Something that was noticed - well, a few things - include how clients haggle. While everyone wants a good deal, it’s not always acceptable to haggle.

Persons that see a man on the road, or a single tech, or a small company, seem to trend towards asking for discounts. These same persons walk into KFC, Super Plus, Shoppers Fair and other stores and pay whatever they get on the bill. Many don’t shop around or haggle or ask for discounts, but they’re ready to ask you as an individual or small company for a discount. I should mention that the price also doesn’t matter.

Here’s an example for you. Now me personally, I’m certified in various IT areas, but I’m not Apple certified. I do have tools and I do work on Apple devices, but pricing is always based on USA third party company costs. Usually I’ll even charge half or less than what USA companies would, because it’s hard on people to stick out for what international costing would be.

I did repairs to a 2017 iMac. Told the client what it needed. Sent them the links to get the specific kits I’d rather, since those would or should come with all relevant parts. Did the part replacement. Identified improper work done previously. Corrected issues. Cleaned the system. Reinstalled the OS and did basic data recovery off the old (failing) drive. My cost? About half of what it would cost online. Client didn’t want to pay.

Now the above example was a bit on the higher side for some clients - networking and administration is even more - so let’s do something smaller.

Just so you know, at the time of this post the average cost for diagnostics - no work - just checking - is JMD$2,500. That’s still way less than the usual USD$50 (or more) for checks in most stores in the USA. Diagnostic costs are included in repair costs, or waived and added to repair costs in most cases.

Back when I was charging $1,500 for diagnostics, I handed back the system to the client since they needed it. This was May of 2023. I’ve still not been paid for that. Another owes me for work done which was $3,500 in November of 2022. But you probably see where this is going.

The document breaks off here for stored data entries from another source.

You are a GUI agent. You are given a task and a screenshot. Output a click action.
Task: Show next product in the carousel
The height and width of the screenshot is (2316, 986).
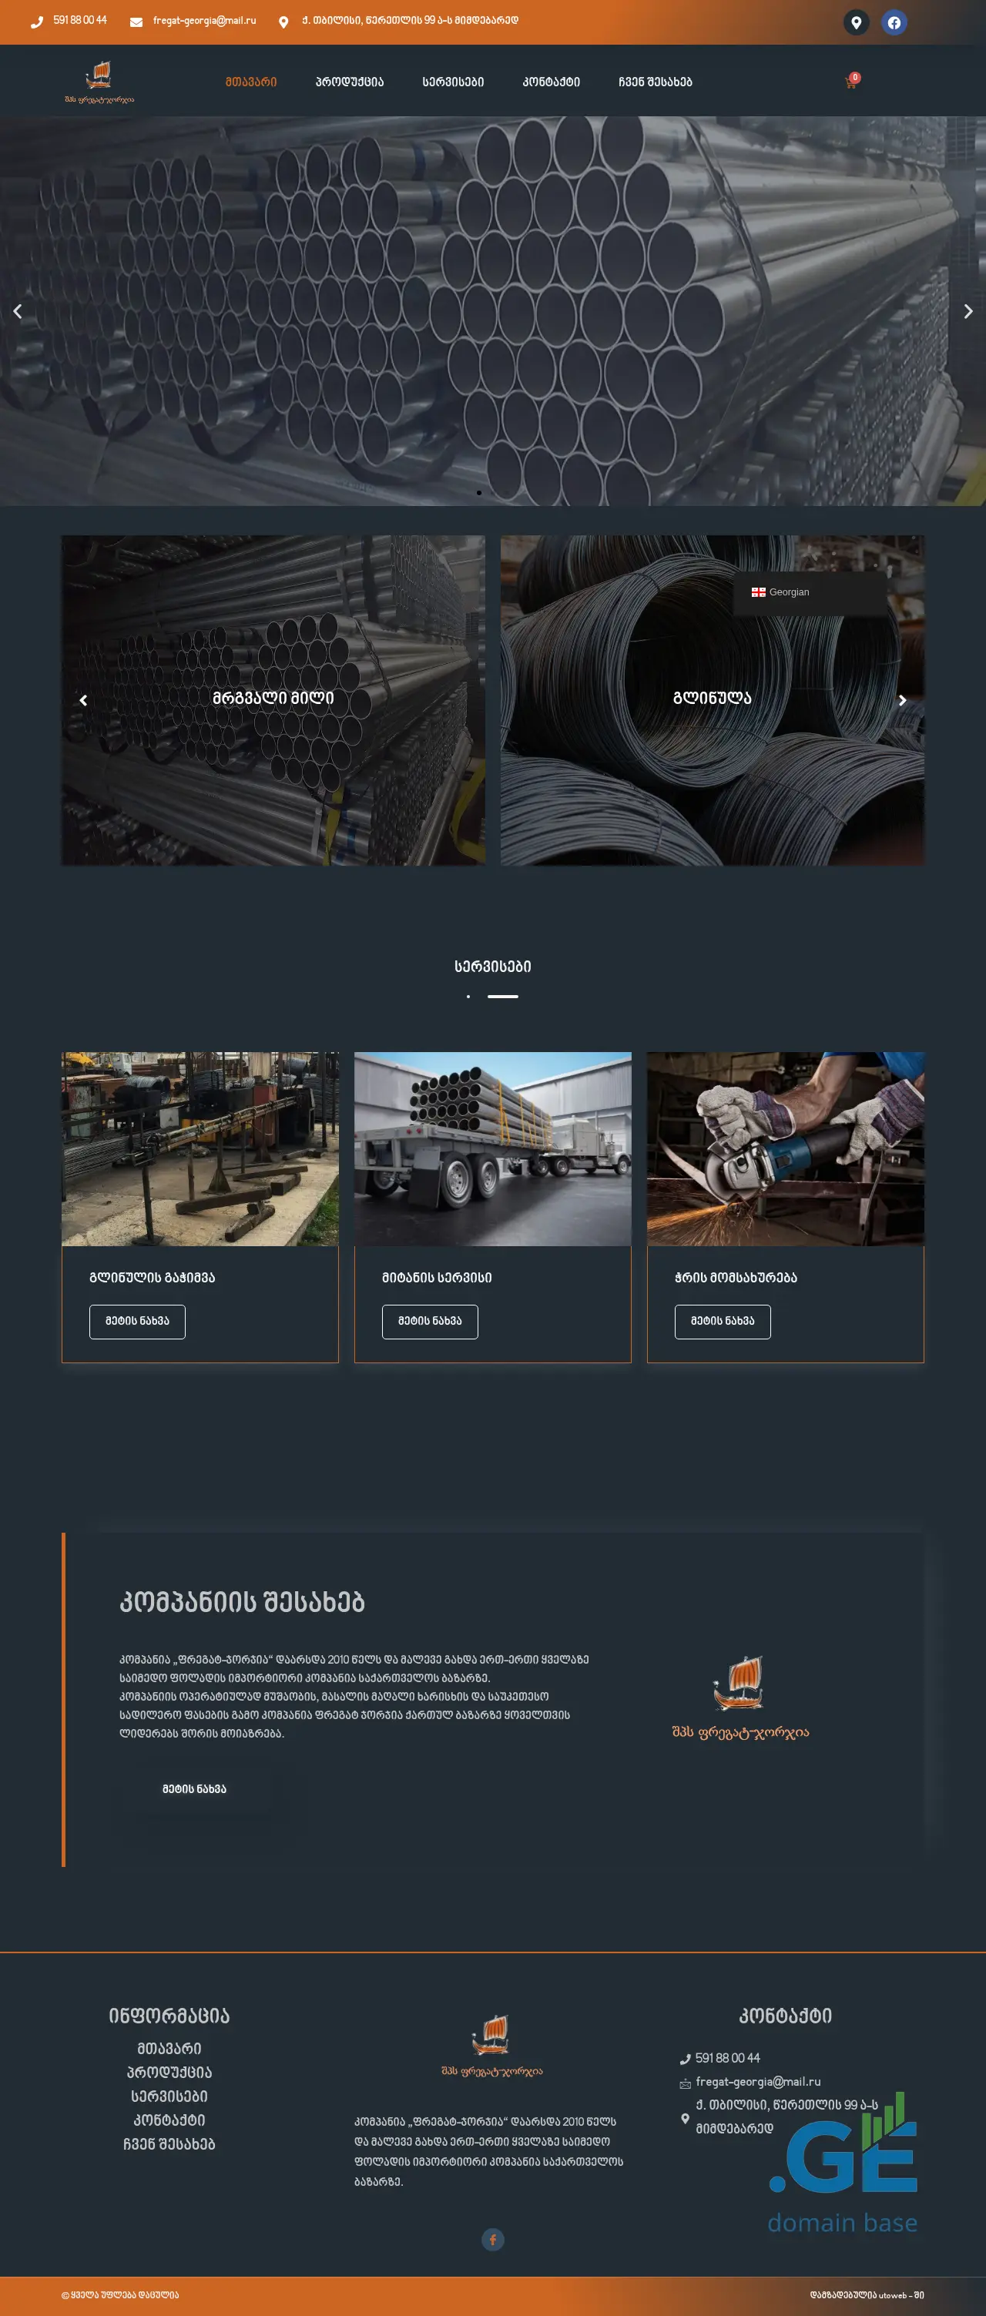click(x=902, y=699)
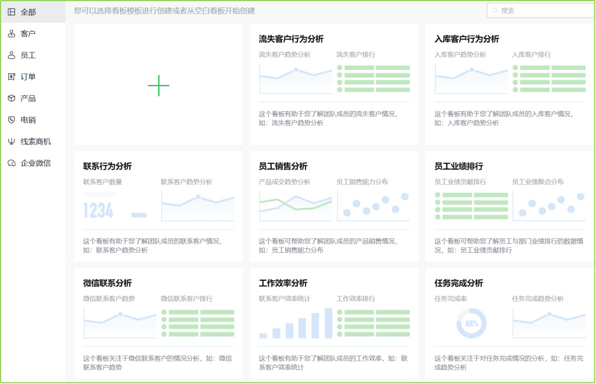This screenshot has height=384, width=596.
Task: Click the 员工 employee icon in sidebar
Action: point(12,55)
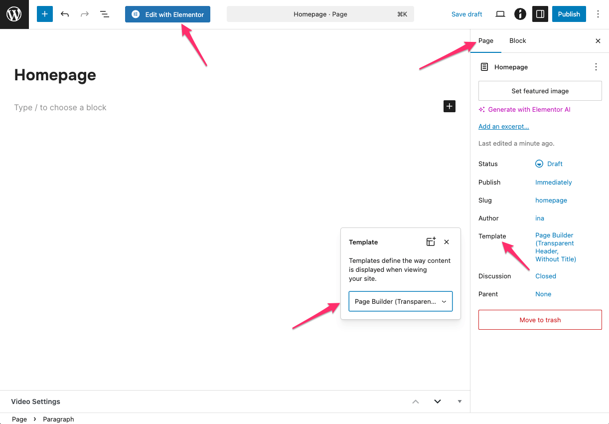Click the WordPress logo icon
Screen dimensions: 609x424
[x=14, y=14]
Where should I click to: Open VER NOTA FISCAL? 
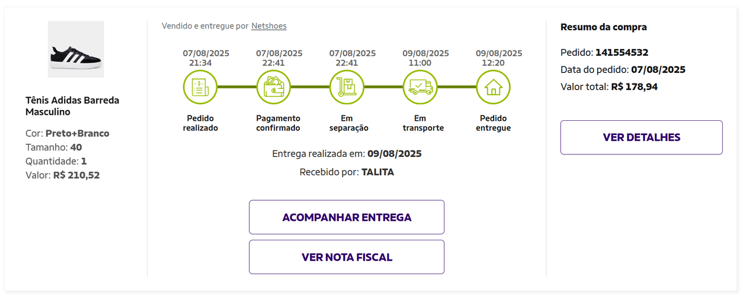pos(347,257)
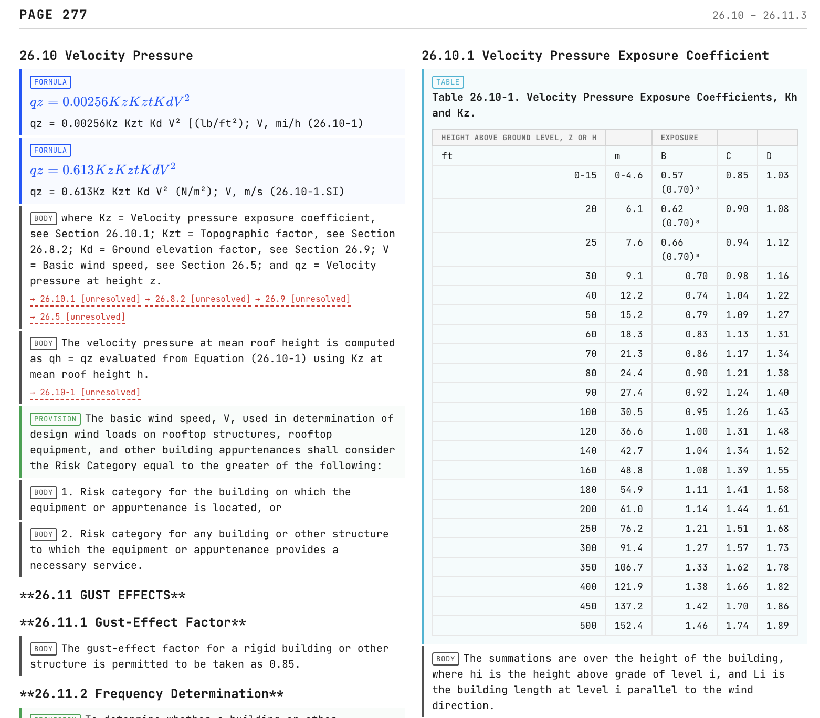Image resolution: width=820 pixels, height=718 pixels.
Task: Click the BODY badge beside 'where Kz'
Action: coord(44,219)
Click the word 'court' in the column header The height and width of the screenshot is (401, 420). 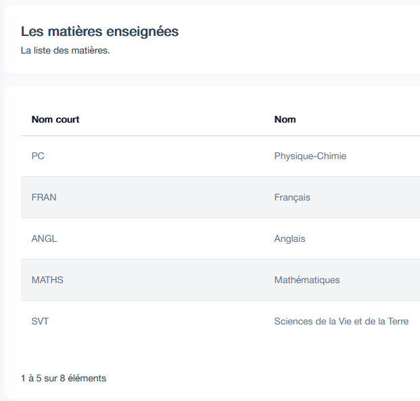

Every little bit adds up. The cost isn’t the issue here - it’s the mindset.

If I spend 5 minutes to fix your problem, it’s because I have the experience in the field to do so. Whether or not I have the certification, I have the experience and expertise to get the job done. I’ve had clients that say they’ve taken their system to 3 or more stores and the issue wasn’t resolved, then when I resolve it they don’t want to pay.

What was the statement again? If I do a job in 30 minutes it’s because I spent 10 years learning how to do it in 30 minutes. You owe me for the years, not the minutes.

What was the other? Oh right! LoL!

We offer 3 kinds of service.

  • Good
  • Fast
  • Cheap

You can pick any 2. Good and cheap won’t be fast. Fast and good won’t be cheap. Cheap and fast won’t be good.

I love statements like that, but there’s another side to the IT sphere coin. The fact that everyone is doing it. Technicians are a dime a dozen. Everyone gets into it because installing Windows is easy. Formatting a system is easy. Looking over the shoulder of an experienced person - asking questions or not - qualifies you to get the job done. Purchasing a tool suddenly makes you an expert.

I try to not be “mean” with the knowledge. I mean, I’ve even posted info about techniques and tools freely online. The issue is - much like YouTube - information is out there. Having the knowledge of HOW to use it is another thing.

Lemme leave it at that and leave the discussion open.